Feridun Düzağaç - The Gate Dergisi Röportajı
-
- Üye
- Mesajlar: 528
- Kayıt: Pazar, Ocak 30, 2005 19:09
- İsim: Şahika
- Konum: İstanbul
Feridun Düzağaç - The Gate Dergisi Röportajı
Arkadaşlar havalanında bulunan gate dergisinde F.D nin röportajı var...bilgilerinize...
-
- Üye
- Mesajlar: 33
- Kayıt: Pazar, Haziran 22, 2008 00:50
- İsim: selcuk
Re: Feridun Düzağaç - The Gate Dergisi Röportajı
Dizinin ilk bölümünü izleyip ikinci bölümü izlemeyen ve sonrakileri de izlememe kararında olan biri olarak artık başka başlıklarda da yazılması temennisiyle bu röportajı ekliyorum.
http://www.thegate.com.tr/?sid=5d6bc63f ... &subid=394
Uykusuzların masalcısı...
Yazı: TANSEL TÜZEL
Meraklısına diye tanımladığı altıncı albümü ‘Uykusuza Masallar’ın ardından tüm Türkiye’de on binlerle buluşan Feridun Düzağaç müzikle yollarının birleşmesinin 20. yılında.
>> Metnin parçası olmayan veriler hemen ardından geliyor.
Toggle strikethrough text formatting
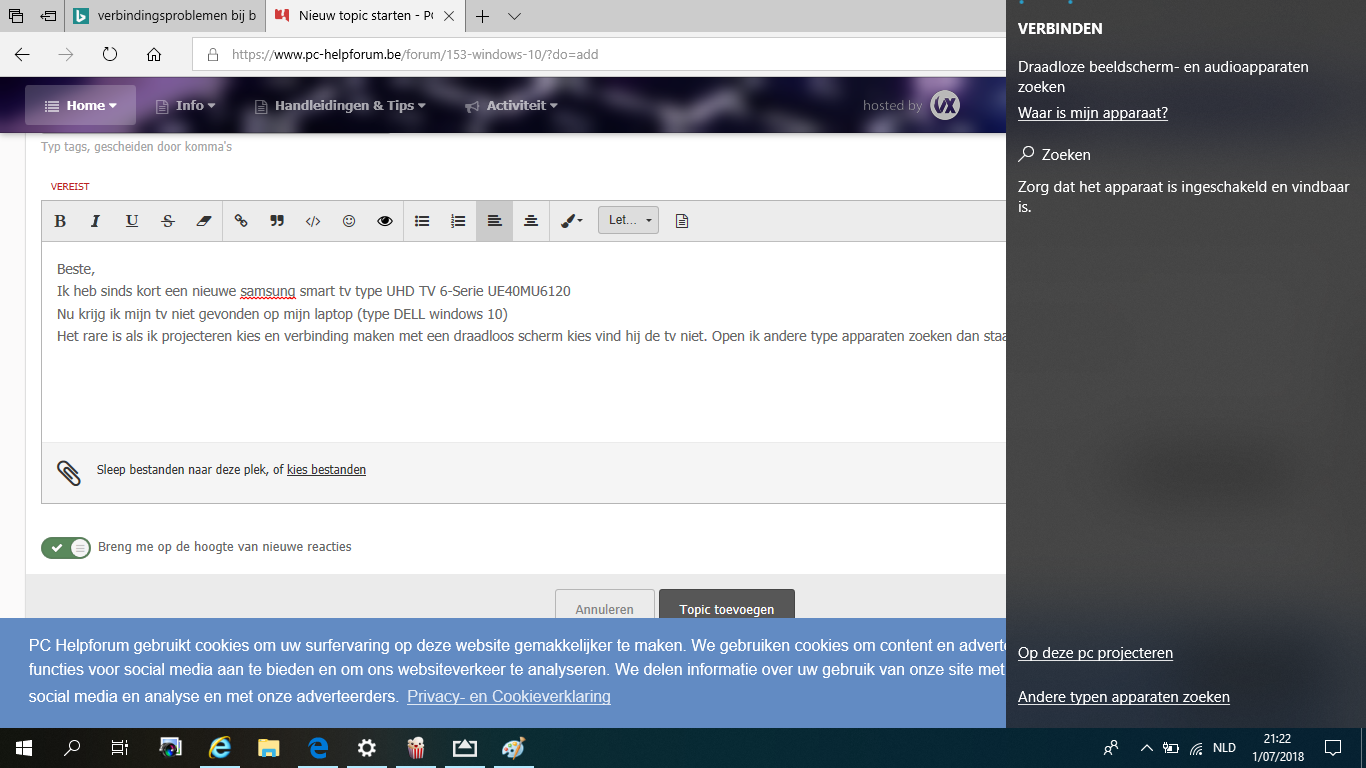 (168, 221)
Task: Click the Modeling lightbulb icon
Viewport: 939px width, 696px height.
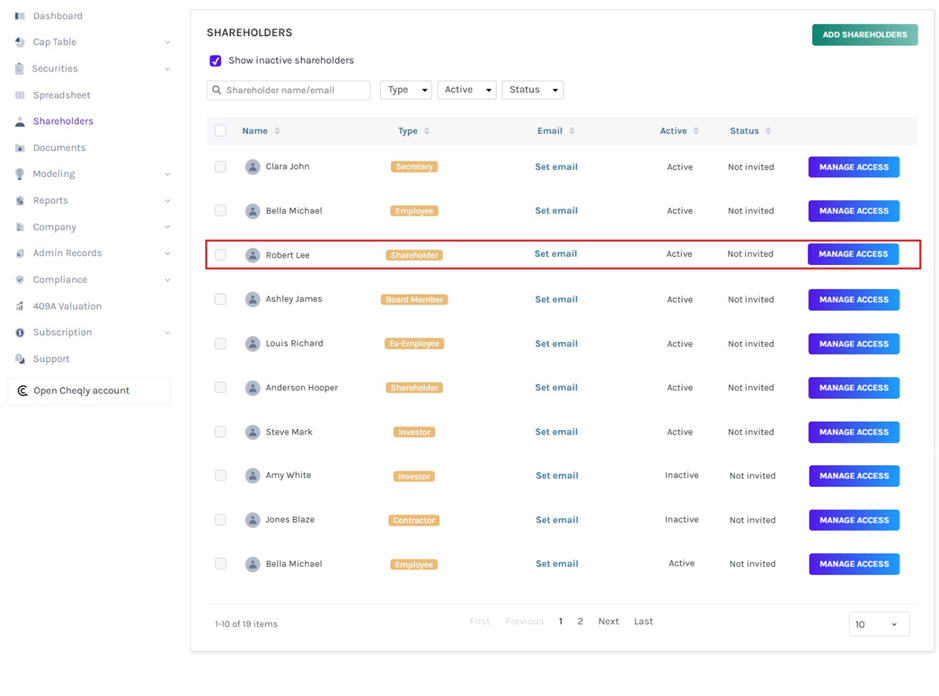Action: click(20, 174)
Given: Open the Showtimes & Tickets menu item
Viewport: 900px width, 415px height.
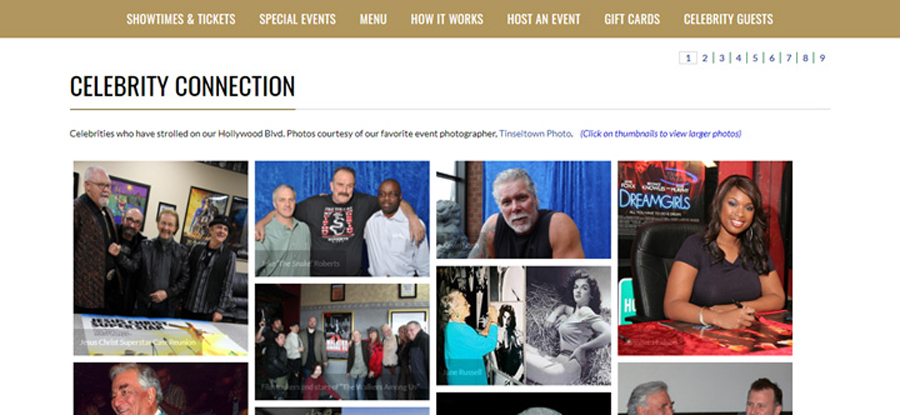Looking at the screenshot, I should click(181, 19).
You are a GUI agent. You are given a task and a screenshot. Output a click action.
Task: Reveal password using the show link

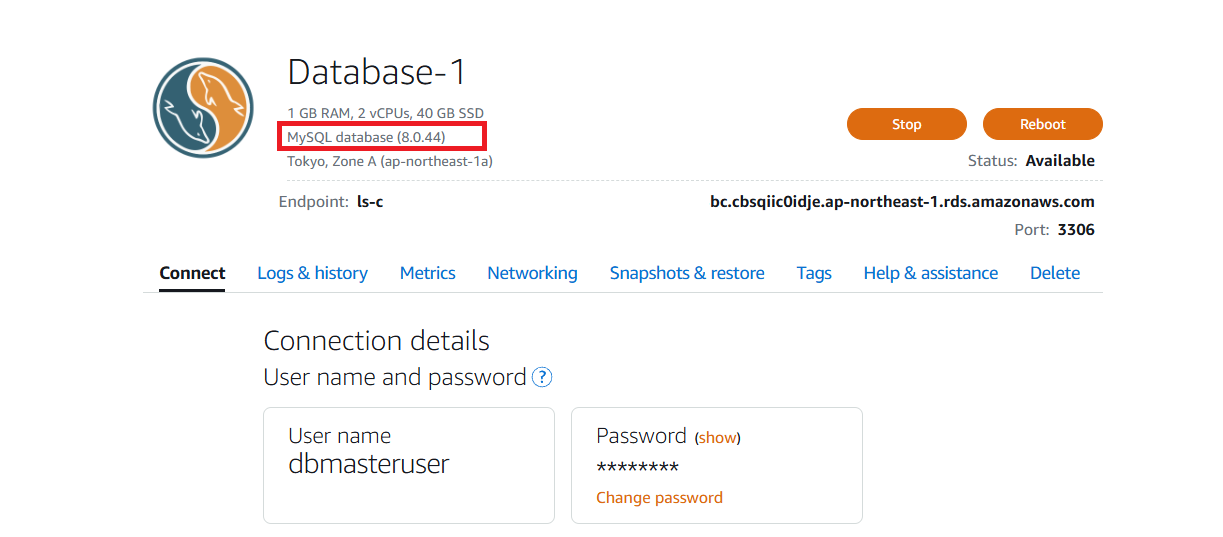coord(717,438)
Hüzünle patlayan şarkıların sanatçısı, “Benim yapım bu, her zaman bardağın boş kısmını görürüm. Her şey iyi olamaz. Ama bugün tatlı tatlı yaşlanıyor olmaktan ve binlerce insanla sahnede buluşmaktan, şarkılarımı paylaşmaktan çok mutluyum,” diyor.
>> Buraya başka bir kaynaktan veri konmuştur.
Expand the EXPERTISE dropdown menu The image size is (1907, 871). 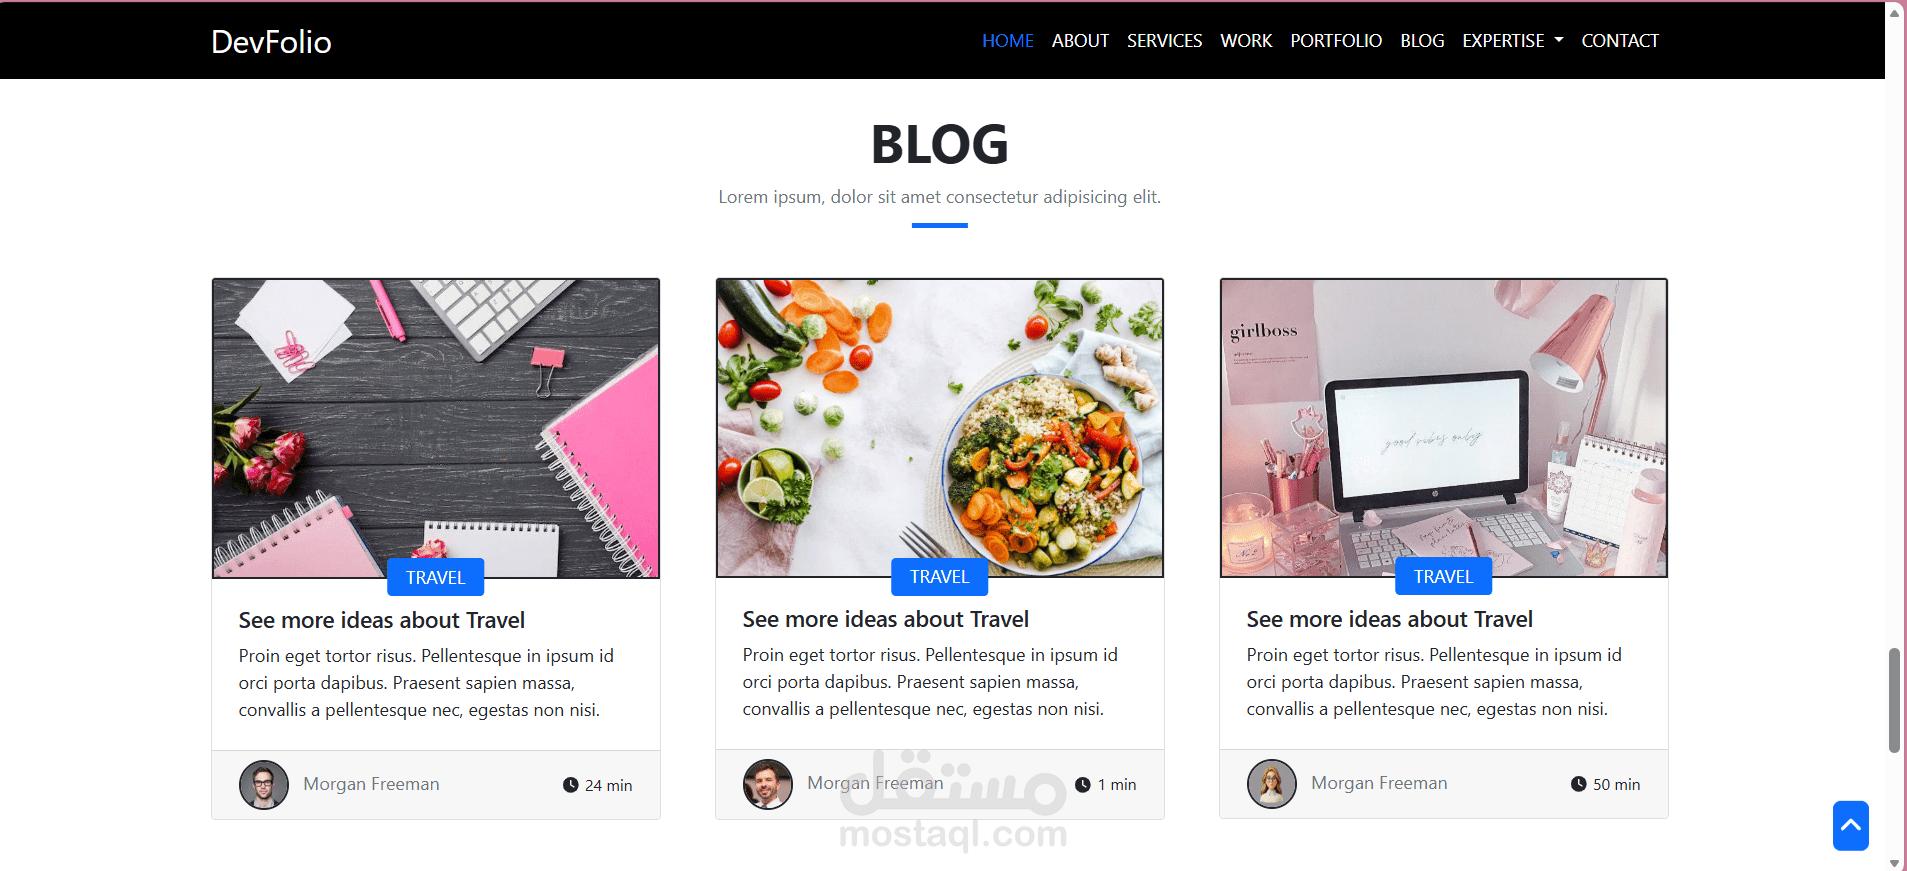[x=1512, y=41]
Alabildiğine derin hüznüyle tanıdı çoğunluk Feridun Düzağaç’ı. Dipteydi, sondaydı, fena halde depresyondaydı. İnce duyarlığını kocaman gözlüklerle gizlemediğinde gencecik kırılganlığı gözlerindeydi.
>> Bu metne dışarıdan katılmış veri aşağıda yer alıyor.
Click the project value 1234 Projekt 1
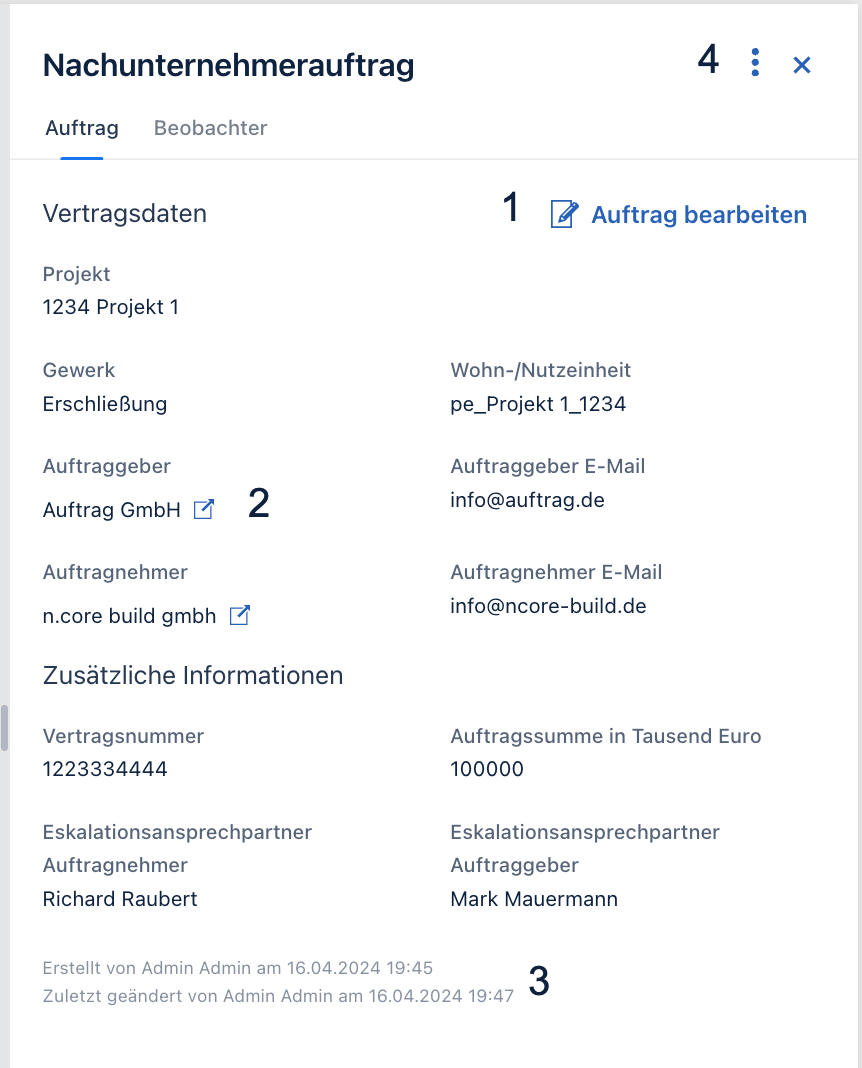862x1068 pixels. click(111, 307)
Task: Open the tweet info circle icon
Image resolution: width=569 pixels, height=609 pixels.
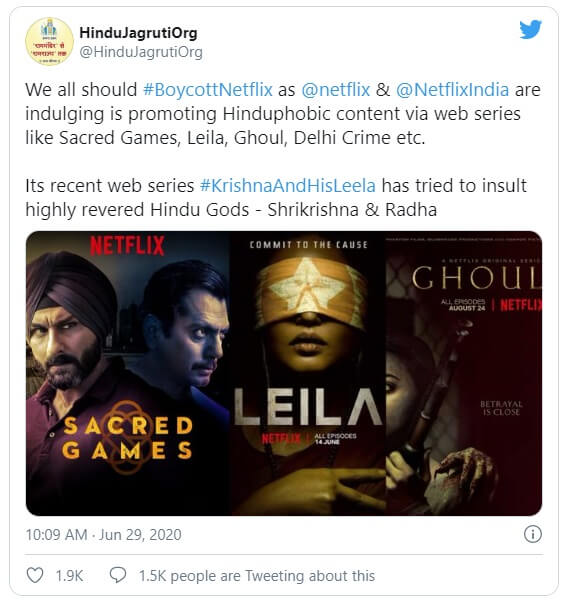Action: 532,534
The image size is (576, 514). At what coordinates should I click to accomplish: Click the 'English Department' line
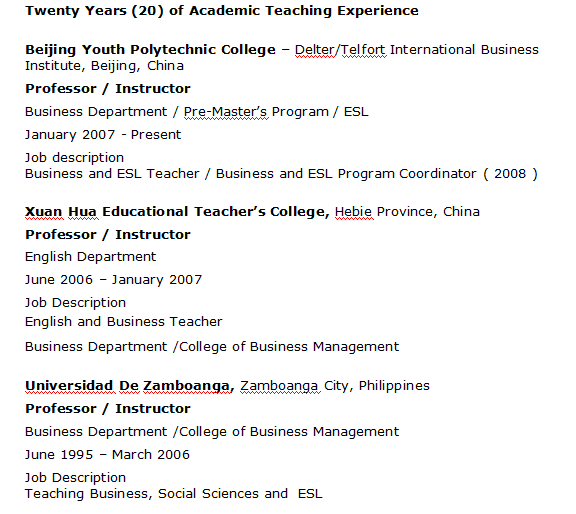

“O albüm benim gerçekten vazgeçme noktasında durduğum bir sürecin sonucuydu. En zor, dokunulabilir zamanlarımdı. Maddi şartlar noktasında da çaresiz olduğum, çok acı çektiğim bir sürecin ürünleriydi.”
Askerde biriktirdikleriyle yaptığı ‘Beni Rahatta Dinleyin’ ile ‘Köprüden Önce Son Çıkış’ın ardından üçüncü albümüydü bunaltı sını haykırdığı ‘Tüm Hakları Yalnızlığıma Aittir.’ Ve çevresindeki kalabalık hızla artmaya başladı. Yıl 2001’di ve dinleyicilerinin sayısının bunca yıl sonra çoğalmasına biraz da bozulmuştu. Çünkü o henüz lisenin son yıllarında okurken gitar dersleri almaya başlamış, Özdemir Asaf’ın şiirinden ilk bestesi Lavinya’yı yapmış, ardından dört arkadaşıyla ‘Tını’ adında bir grup kurmuş, beş yılın anısına kaydettikleri demo ‘Öğrenci İndirimi’ adı altında yayınlanmıştı. Hayat yolu, müziğin yolu ile 1988’de birleşmişti. Arada ‘albümün hiç satmıyor’ denilerek kovulduğu kuruluşlara da tepkiliydi. Ancak esaslı patlama 2003’te ve zorlu şarkılardan oluşan ‘Orijinal Altyazılı’ ile geldi. Albüm 250 bin satınca; “Kendime tutunamadım. ‘Halk seni istiyor’ denilerek oradan oraya sürüklendim. Her şeyime müdahil oldular. Bir de, 10 yıldır şarkı söylüyorum ve bu benim dördüncü albümüm, neredeydiniz diye de kırılıyorum yine. Albümün bu denli yüksek satışı yakalamasının şifrelerini de hala çözebilmiş değilim. Bir yandan da ben hepinize yetemem paniği vardı. Çok yoğun, çok gergin oldum ve
birçok insanın kalbini kırmışım, çekilmez bir adam olmuşumdur o dönemde. Hiç yapmadığım huysuzlukları yaptım, koluna imza isteyenlere ders vermeye kalkıştım, veremem dedim. Eşimden ayrıldım, kızımın kalbinikırdım.”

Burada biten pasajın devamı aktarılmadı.